Papa lay down on his stomach and looked up at her, patting the ground next to him.

Esperanza smoothed her dress and knelt down. Then, like a caterpillar, she slowly inched flat next to him, their faces looking at each other. The warm sun pressed on one of Esperanza’s cheeks and the warm earth on the other.

She giggled.

“Shhh,” he said. “You can only feel the earth’s heartbeat when you are still and quiet.”

She swallowed her laughter and after a moment said, “I can’t hear it, Papi.”

“Aguantate tantito y la fruta caera entu mano,” he said. “Wait a little while and the fruit will fall into your hand. You must be patient, Esperanza.”

She waited and lay silent, watching Papa’s eyes.

And then she felt it. Softly at first. A gentle thumping. Then stronger. A resounding thud, thud, thud against her body.

She could hear it, too. The beat rushing in her ears. Shoomp, shoomp, shoomp.

She stared at Papa, not wanting to say a word. Not wanting to lose the sound. Not wanting to forget the feel of the heart of the valley.

She pressed closer to the ground, until her body was breathing with the earth’s. And with Papa’s. The three hearts beating together.

She smiled at Papa, not needing to talk, her eyes saying everything.

And his smile answered hers. Telling her that he knew she had felt it.”

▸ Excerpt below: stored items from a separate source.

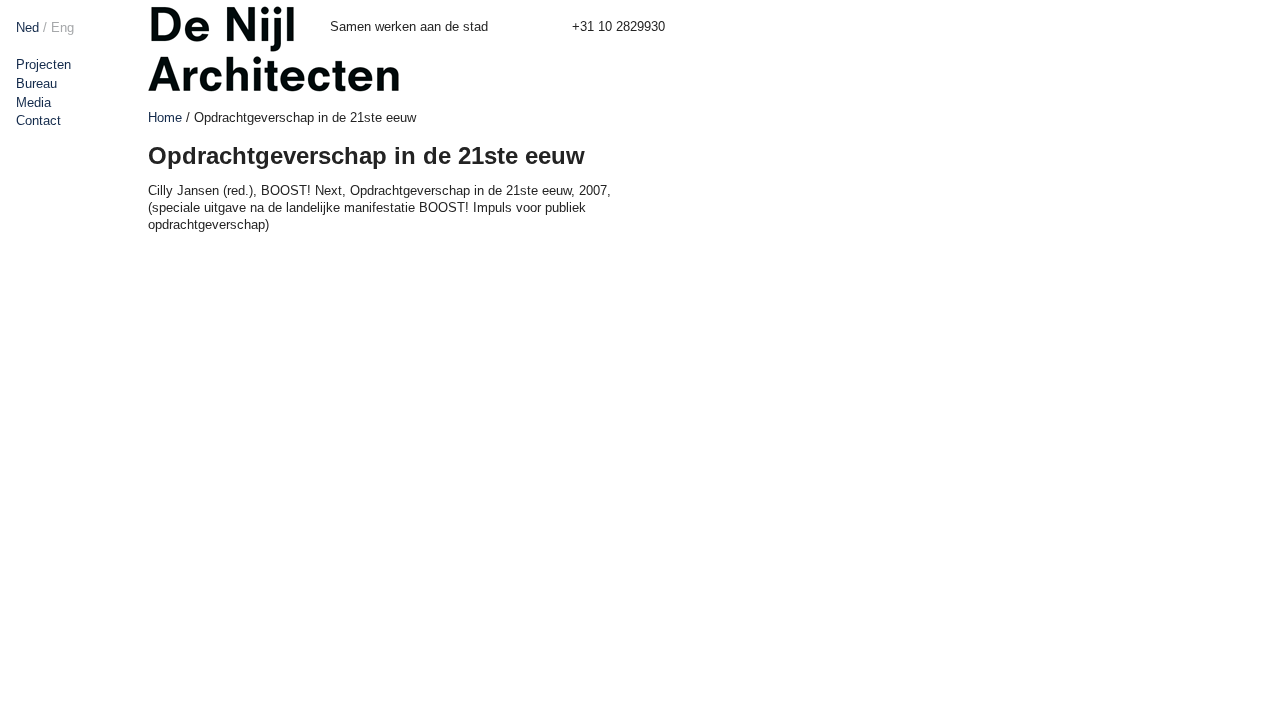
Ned (27, 27)
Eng (62, 27)
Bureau (36, 83)
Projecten (43, 64)
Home (165, 117)
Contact (38, 120)
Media (33, 102)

The Man Born to Farming by Wendell Berry

The grower of trees, the gardener, the man born to farming,
whose hands reach into the ground and sprout,
to him the soil is a divine drug. He enters into death
yearly, and comes back rejoicing. He has seen the light lie down
in the dung heap, and rise again in the corn.
His thought passes along the row ends like a mole.
What miraculous seed has he swallowed
that the unending sentence of his love flows out of his mouth
like a vine clinging in the sunlight, and like water
descending in the dark


from From the Good Earth  by Michael Ableman

By the simple act of reconnecting with our food, we will nourish and revitalize ourselves and our earth.  The act of eating then becomes an act of caring–for our bodies and those of our families, and for the body of the earth of which we partake.”